Droughts have intensified in Central Europe and will likely become a major driver of forest ecosystem change in the future. Regional studies are needed to understand drought impacts on forests and to provide guidance for adaptive management. In this study, we have investigated the effects of an extraordinary drought period in 2018 – 2020 on tree growth in the State of Bavaria (Germany). We (i) assessed overall changes in tree growth compared to pre-drought conditions, (ii) mapped the spatial configuration of drought and its impact on growth across ecoregions, (iii) quantified the standardized drought effect for the most abundant tree species, and (iv) analyzed the inter- and intraspecific variability in growth responses to drought.

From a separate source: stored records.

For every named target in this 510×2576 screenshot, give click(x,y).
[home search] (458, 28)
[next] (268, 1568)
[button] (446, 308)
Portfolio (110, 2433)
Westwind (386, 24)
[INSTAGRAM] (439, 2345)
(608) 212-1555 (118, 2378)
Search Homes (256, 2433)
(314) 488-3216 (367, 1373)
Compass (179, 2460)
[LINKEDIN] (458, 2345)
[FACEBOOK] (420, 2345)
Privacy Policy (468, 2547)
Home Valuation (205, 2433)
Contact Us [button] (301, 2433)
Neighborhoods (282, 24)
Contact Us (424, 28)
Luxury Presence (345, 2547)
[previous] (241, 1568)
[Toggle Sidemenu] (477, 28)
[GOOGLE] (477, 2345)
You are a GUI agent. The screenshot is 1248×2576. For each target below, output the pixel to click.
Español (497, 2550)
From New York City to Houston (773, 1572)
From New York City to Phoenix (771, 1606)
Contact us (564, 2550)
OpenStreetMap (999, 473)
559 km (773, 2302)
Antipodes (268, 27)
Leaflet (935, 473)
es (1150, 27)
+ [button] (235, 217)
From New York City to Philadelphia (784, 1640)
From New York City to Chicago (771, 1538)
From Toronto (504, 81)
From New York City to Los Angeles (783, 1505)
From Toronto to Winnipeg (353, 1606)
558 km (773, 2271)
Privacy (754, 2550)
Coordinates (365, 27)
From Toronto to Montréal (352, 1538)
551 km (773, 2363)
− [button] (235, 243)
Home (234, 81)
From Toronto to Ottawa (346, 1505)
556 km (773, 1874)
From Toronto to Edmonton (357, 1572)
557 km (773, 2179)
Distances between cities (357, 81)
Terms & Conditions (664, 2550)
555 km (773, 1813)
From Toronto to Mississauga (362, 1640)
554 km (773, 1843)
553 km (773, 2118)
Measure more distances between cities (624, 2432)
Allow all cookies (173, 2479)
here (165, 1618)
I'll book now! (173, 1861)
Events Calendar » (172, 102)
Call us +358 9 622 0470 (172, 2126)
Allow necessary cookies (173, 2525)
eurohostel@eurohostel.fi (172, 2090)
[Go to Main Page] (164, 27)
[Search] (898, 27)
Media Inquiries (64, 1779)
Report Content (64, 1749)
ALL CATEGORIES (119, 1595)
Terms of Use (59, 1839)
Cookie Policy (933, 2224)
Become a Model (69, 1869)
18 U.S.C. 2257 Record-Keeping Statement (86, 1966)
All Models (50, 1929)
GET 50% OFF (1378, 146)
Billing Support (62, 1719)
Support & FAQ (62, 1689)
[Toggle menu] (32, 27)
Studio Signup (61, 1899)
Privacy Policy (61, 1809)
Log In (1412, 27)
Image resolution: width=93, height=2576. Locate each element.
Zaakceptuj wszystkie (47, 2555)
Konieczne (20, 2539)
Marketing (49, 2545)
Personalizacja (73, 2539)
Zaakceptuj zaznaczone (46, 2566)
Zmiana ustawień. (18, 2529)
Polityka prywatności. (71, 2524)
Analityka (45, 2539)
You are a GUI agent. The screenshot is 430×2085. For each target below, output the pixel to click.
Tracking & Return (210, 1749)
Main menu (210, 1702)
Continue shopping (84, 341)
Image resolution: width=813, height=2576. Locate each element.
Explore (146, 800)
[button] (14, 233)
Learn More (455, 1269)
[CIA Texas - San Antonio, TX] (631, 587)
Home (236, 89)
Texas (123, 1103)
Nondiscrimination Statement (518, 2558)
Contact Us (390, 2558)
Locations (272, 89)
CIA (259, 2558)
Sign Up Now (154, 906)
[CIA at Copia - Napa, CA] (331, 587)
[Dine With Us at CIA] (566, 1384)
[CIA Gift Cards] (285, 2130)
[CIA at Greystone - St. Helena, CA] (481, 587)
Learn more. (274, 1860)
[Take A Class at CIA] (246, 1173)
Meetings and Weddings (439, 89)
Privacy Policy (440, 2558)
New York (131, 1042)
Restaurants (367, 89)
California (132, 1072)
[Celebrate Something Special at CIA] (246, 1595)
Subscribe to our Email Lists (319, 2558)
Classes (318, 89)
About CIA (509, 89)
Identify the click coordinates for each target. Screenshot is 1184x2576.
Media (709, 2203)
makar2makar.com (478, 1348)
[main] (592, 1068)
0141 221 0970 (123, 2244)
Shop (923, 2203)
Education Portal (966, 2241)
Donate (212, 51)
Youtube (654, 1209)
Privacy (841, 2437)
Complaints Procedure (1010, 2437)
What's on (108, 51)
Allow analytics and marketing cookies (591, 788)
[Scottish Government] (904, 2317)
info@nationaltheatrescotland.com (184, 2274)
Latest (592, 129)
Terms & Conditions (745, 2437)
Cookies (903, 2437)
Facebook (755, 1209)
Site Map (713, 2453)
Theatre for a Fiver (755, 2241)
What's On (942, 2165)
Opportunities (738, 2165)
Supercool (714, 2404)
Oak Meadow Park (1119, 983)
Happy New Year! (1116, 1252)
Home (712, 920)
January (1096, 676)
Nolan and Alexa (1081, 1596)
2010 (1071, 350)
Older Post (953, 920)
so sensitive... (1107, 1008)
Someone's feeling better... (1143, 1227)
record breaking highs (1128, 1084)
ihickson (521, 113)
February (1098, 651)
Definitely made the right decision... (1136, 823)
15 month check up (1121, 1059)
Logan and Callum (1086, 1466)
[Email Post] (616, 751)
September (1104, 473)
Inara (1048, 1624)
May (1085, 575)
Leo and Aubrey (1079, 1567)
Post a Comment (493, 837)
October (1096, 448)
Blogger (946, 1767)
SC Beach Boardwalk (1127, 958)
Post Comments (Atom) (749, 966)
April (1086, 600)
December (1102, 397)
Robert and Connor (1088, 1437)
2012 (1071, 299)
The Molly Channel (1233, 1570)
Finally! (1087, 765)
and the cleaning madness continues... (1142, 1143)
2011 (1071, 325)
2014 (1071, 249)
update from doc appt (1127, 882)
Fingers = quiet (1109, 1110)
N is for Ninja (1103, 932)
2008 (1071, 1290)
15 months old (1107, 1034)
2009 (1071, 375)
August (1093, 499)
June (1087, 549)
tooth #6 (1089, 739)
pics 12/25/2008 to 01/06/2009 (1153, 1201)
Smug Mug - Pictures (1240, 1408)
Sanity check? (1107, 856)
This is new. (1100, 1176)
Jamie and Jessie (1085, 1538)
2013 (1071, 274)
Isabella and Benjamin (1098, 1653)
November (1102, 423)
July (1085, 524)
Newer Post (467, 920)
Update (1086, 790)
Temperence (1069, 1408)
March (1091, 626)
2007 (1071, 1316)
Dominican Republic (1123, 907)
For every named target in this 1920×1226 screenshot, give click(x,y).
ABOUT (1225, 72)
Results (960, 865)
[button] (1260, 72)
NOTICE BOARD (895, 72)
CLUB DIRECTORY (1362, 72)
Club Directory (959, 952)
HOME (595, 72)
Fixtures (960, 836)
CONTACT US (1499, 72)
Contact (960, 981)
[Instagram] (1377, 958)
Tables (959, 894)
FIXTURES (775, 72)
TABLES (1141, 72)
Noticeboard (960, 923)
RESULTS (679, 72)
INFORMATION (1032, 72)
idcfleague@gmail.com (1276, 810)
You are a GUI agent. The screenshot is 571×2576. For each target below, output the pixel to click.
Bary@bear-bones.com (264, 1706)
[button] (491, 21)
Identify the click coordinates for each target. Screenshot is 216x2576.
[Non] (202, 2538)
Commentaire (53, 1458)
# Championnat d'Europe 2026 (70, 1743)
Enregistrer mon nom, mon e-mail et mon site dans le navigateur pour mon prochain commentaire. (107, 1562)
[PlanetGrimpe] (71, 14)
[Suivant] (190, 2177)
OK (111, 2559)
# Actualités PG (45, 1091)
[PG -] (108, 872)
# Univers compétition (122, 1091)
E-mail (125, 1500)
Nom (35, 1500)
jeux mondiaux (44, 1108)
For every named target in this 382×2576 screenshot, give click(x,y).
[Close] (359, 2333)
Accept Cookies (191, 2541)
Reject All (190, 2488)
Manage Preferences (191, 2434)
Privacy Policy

Covering a large environmental gradient, we compared 3,462 tree basal area growth records at 200 inventory plots with the pre-drought period of 2006 – 2017. We analyzed drought impacts on tree growth using nonparametric randomization tests and linear quantile mixed models (LQMMs).

Median annual tree growth declined by 41.3% during drought. Decreases in growth were statistically significant for 13 out of 20 species. Growth reductions were most distinct in northwestern ecoregions of Bavaria. After controlling for other covariates of tree growth, the most abundant conifers, Picea abies [Karst.] and Pinus sylvestris [L.], were overall more susceptible than the common broadleaves, Fagus sylvatica [L.], Quercus robur [L.], and Quercus petraea [Matt.]. Yet, all species exhibited a high intraspecific variation in drought response.

Altering tree species composition is a key strategy to adapt forest ecosystems. Our study reveals high potential to mitigate future drought impacts by admixing P. abies- and P. sylvestris-dominated forests with more drought-adapted broadleaved tree species. In addition, the high intraspecific variability in drought susceptibility indicates potential to promote provenances or individuals with low drought sensitivity to reduce the local loss of tree species.

干旱在中欧愈演愈烈，很可能成为未来森林生态系统变化的主要驱动力。需要进行区域研究以了解干旱对森林的影响并为适应性管理提供指导。在本研究中，我们调查了 2018 年至 2020 年的异常干旱期对巴伐利亚州（德国）树木生长的影响。我们 (i) 评估了与干旱前条件相比树木生长的总体变化，(ii) 绘制了干旱的空间结构及其对整个生态区生长的影响，(iii) 量化了最丰富树种的标准化干旱影响，以及(iv) 分析了生长对干旱反应的种间和种内变异性。

覆盖较大的环境梯度，我们将 200 个清查样地的 3,462 条树木断面积生长记录与 2006 年至 2017 年干旱前时期进行了比较。我们使用非参数随机化检验和线性分位数混合模型 (LQMM) 分析了干旱对树木生长的影响。

在干旱期间，年树木生长中位数下降了 41.3%。20 个物种中有 13 个的生长下降具有统计学意义。巴伐利亚西北部生态区的生长减少最为明显。在控制了树木生长的其他协变量后，数量最多的针叶树Picea abies [Karst.] 和Pinus sylvestris [L.] 总体上比常见的阔叶树Fagus sylvatica [L.]、Quercus robur [L.]更容易受到影响和Quercus petraea [Matt.]。然而，所有物种在干旱反应中都表现出高度的种内变异。

改变树种组成是适应森林生态系统的关键策略。我们的研究揭示了通过将冷杉和樟子松为主的森林与更适应干旱的阔叶树种混合来减轻未来干旱影响的巨大潜力。此外，干旱敏感性的高种内变异性表明有可能促进具有低干旱敏感性的种源或个体以减少当地树种的损失。